A crucial scientific innovation was the use of sonar-imagery that allowed the depths of the oceans to be mapped, partly hypothetical but significantly visual realisations from Bruce Heezen and Marie Tharp – their’s was the first true, scientifically deducted images of the sea bed.
When talking about the depth of water, old language named the units as ‘fathoms’. Essentially two yards or rather the distance between your finger tips outstretched, when Shakespeare says “full fathom five thy father lies” it was to imply that once you are within the fathomless depths (or just 30 feet) of the sea, you are in unchartered territory.

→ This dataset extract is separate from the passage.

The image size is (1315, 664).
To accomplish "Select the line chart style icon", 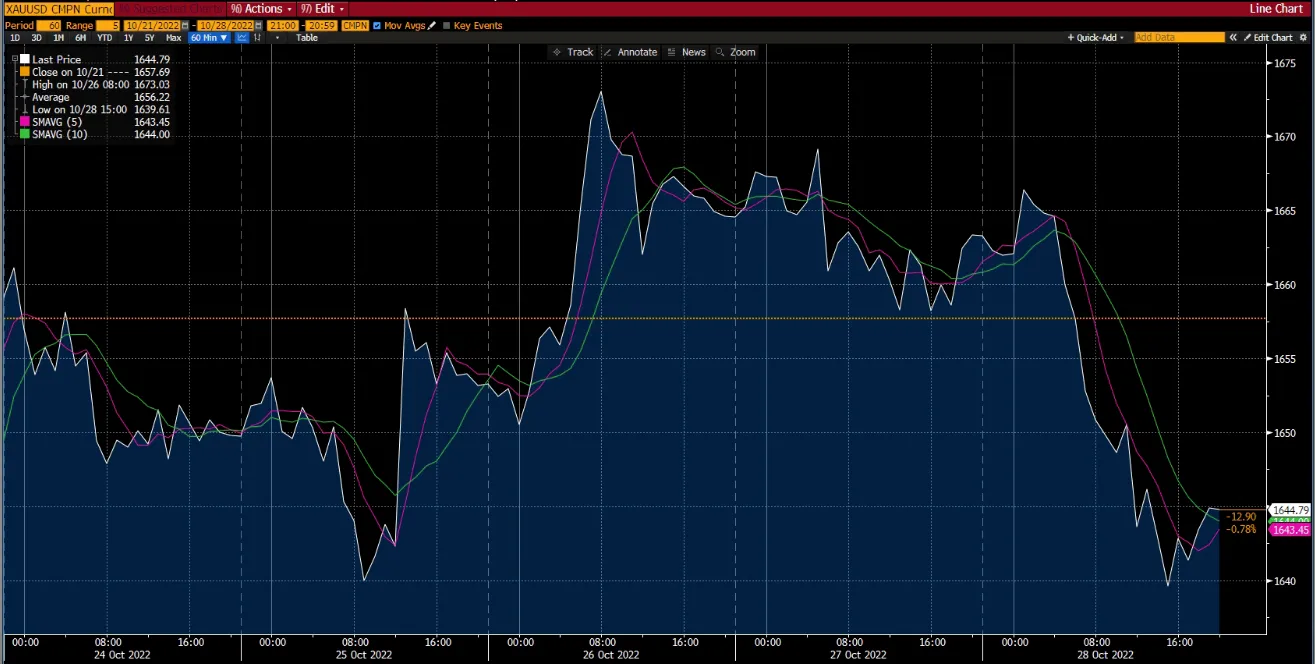I will coord(241,38).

Heezen sent Tharp all the data to draw from and first, she drafted in fathoms, then in corrected fathoms, and finally, in the metric system. Realizing no doubt that irony in fathoming the fathoms.
This is her. She used Physiographic* techniques to make a more detailed map of the North Atlantic. Her goal – “to present it as if all the water were drained away”. Unlike contour maps, physiographic maps show the lay of the bed as if they were being seen from a low flying plane.
The eventual map of the whole world was produced in 1977 in collaboration with Heinrich Berann. Master mountain painter. How he came to be part of Team World Ocean Floor in Tharp’s own words –
Inspired by the International Indian Ocean Expedition, the National Geographic Society wanted to commission a map of the Indian Ocean to illustrate an article on it.Some time earlier, National Geographic had received a letter from a little girl in Austria who wrote, “I’ve been looking at your maps and my father can paint better than you can.”Intrigued, National Geographic editors sent their chief topographer to Innsbruck, Austria, to meet the girl’s artist father, Heinrich Berann.
The most excellent mountain painter of all time say I. Some context to expand on at a later date –
The use of rays or emmisions outside of our sensory range to generate visual images opens up the possibility of mapping phenomena which do not lie within the physical aspect of ‘seeable’ form and space.
Martin Kemp in Seen, Unseen.
He said this in context of creating maps, derived from scientific tools or methods of deduction that may relate to forms and structures but which are not, strictly speaking, records of them.
Anyway, Kemp described the use of sonar imagery as a quinntessencially 20th century. Along with many other discoveries that replaced our human capabilty for seeing, like electron microscopy, the high frequency sound waves and electron beams have become an analogy for light its self. When applied they deal with the reading of things that cannot be seen. He puts it better when he says that the imagery “relies upon transmission other than the visible wavelengths of light that we normally use for looking at the world”.
It would probably be worth talking here about a point made in my notes concerning the earlier notion of visual thought –
The number of instances in science where a set of images derived from the world of sense perception has been replaced by ‘artificial visual images, and even more so by models, which go on to generate their own reality’ … geological maps, at a macroscopic level… have come to exert extraordinary explanatory power precisely because they are easier to deal with than nature itself.